Given the table above to classify a new sample, first a bootstrapped dataset must be created using the data from the original dataset. This Bootstrapped dataset is typically the size of the original dataset, or smaller.

In this example, the size is 5 (s1 through s5). The Bootstrapped Dataset is created by randomly selecting samples from the original dataset. Repeat selections are allowed. Any samples that are not chosen for the bootstrapped dataset are placed in a separate dataset called the Out-of-Bag dataset.

See an example bootstrapped dataset below. It has 5 entries (same size as the original dataset). There are duplicated entries such as two s3 since the entries are selected randomly with replacement.

This step will repeat to generate m bootstrapped datasets.

### Creating of Decision Trees

A Decision tree is created for each Bootstrapped dataset using randomly selected column values to split the nodes.

### Predicting using Multiple Decision Trees When a new sample is added to the table. The bootstrapped dataset is used to determine the new entry's clasifier value.
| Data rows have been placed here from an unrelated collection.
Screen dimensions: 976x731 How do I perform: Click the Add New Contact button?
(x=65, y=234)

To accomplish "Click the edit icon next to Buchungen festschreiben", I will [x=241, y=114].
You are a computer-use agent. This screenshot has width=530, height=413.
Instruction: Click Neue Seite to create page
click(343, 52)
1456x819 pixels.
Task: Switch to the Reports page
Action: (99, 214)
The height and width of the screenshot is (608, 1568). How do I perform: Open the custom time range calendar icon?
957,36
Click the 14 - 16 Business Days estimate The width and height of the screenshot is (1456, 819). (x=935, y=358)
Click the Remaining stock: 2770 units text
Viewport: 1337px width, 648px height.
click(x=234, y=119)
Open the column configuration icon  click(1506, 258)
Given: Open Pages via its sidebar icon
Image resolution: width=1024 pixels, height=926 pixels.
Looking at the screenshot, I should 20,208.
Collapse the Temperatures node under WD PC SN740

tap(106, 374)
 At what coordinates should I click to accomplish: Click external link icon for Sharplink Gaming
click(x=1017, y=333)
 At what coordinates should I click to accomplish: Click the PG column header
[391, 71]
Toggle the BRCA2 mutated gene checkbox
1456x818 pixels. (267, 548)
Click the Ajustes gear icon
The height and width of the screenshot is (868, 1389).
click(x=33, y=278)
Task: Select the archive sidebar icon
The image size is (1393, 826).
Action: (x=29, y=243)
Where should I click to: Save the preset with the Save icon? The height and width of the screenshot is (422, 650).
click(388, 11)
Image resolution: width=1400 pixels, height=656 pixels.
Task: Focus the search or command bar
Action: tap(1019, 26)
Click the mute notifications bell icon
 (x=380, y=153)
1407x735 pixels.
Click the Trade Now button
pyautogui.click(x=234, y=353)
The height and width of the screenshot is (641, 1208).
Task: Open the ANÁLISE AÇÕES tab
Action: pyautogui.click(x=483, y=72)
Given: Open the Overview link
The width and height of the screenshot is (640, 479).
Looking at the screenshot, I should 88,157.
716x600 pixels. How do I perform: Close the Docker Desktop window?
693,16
The new sample is tested in the random forest created by each bootstrapped dataset and each tree produces a classifier value for the new sample. For Classification, a process called voting is used to determine the final result, where the result produced the most frequently by the random forest is the given result for the sample. For Regression, the sample is assigned the average classifier value produced by the trees.

After the sample is tested in the random forest. A classifier value is assigned to the sample and it is added to the table.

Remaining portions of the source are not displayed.